SIMHのPDP-11エミュレータを利用し、PDP-11/40上で動作するUNIXv6について学ぼうと考えています。まずは「m40.s」のラベル「start」から起動するプロセスを見ていこうと思います。ここではMMUが無効になっていますが、管理レジスタを設定し、MMUを有効にするための準備をおこないます。
「mov $77406,(r1)+」のような箇所でMMUのレジスタに値を設定しています。ここでR1には「KISD0」が入っており、具体的には「172300」です。これは16bitアドレスとしての表現です。PDP-11/40のメモリ管理装置である「KT11-D」では、マニュアルの「Table 3-1 PAR/PDR Address Assignments」において「772300」のように定義されています。これは18bitアドレスです。ところがSIMHのPDP-11エミュレータでは、「17772300」のような22bitアドレスで参照しなければならないようなのです。
デバッガ機能を利用してメモリを参照した例を以下に示します。このように、16bitや18bitアドレスではMMUレジスタを参照できず、22bitアドレスで参照すると、格納されている値が参照できます。
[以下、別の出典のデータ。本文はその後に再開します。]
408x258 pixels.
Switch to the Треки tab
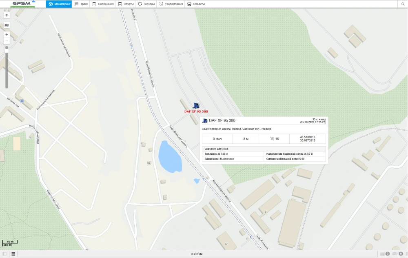(x=82, y=4)
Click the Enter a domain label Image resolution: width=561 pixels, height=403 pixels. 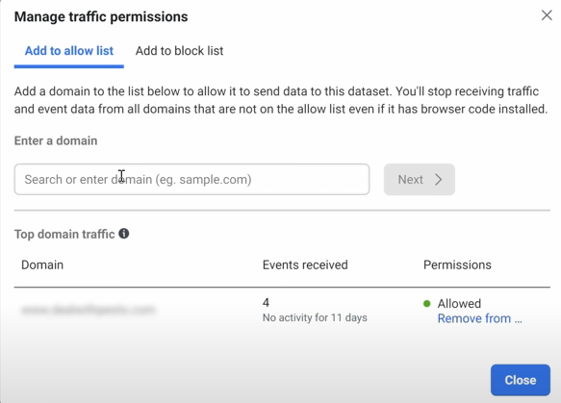(56, 140)
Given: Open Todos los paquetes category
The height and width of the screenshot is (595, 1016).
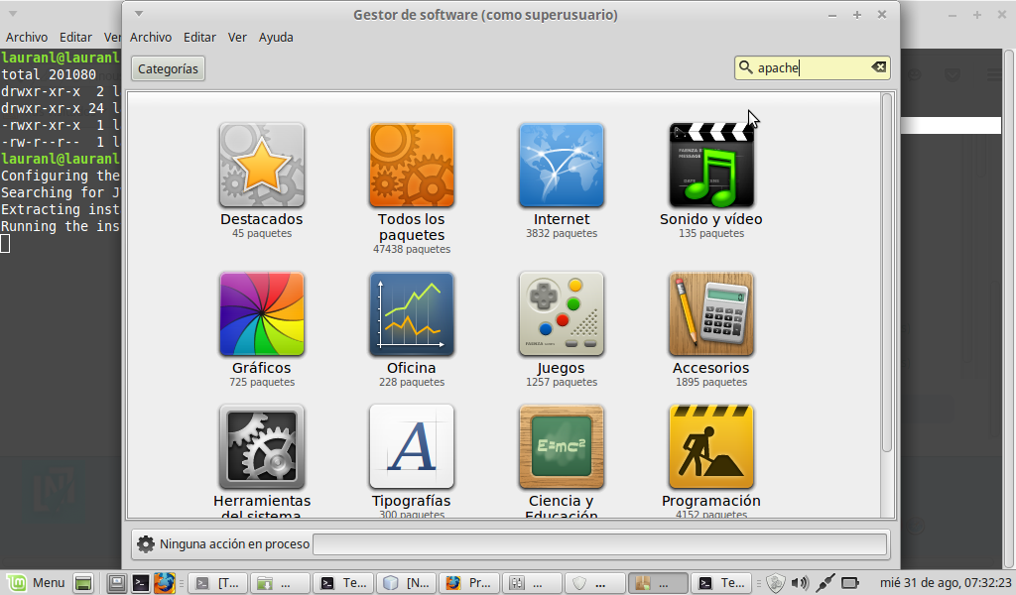Looking at the screenshot, I should pos(412,165).
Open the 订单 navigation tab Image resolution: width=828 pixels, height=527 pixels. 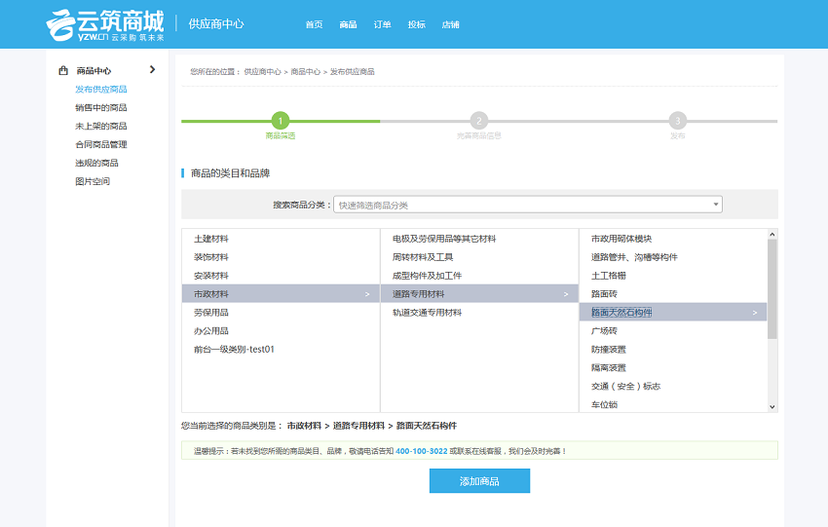tap(382, 24)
Step expired, PC: 003370 (MOV #77406,(R1)+)
sim> s
Step expired, PC: 003374 (ADD R4,R2)
sim> e R1
R1: 172302
sim> e 172300
172300: 000000
sim> e 772300
772300: 000000
sim> e 17772300
17772300: 077406
ちなみに、CPUは次のように定義しています。
sim> sh cpu
CPU, 11/40, NOFIS, idle enabled, stability wait = 20s, autoconfiguration enabled, 256KB
エミュレーションするモデルを11/70としているのであれば、22bitアドレスでも納得するところです。しかし11/40として設定しているはずなの、22bitアドレスなのは、ちょっと不可解です。ただしSIMHが、そのような挙動なのは、そうなのですから、それを受け入れるしかありません。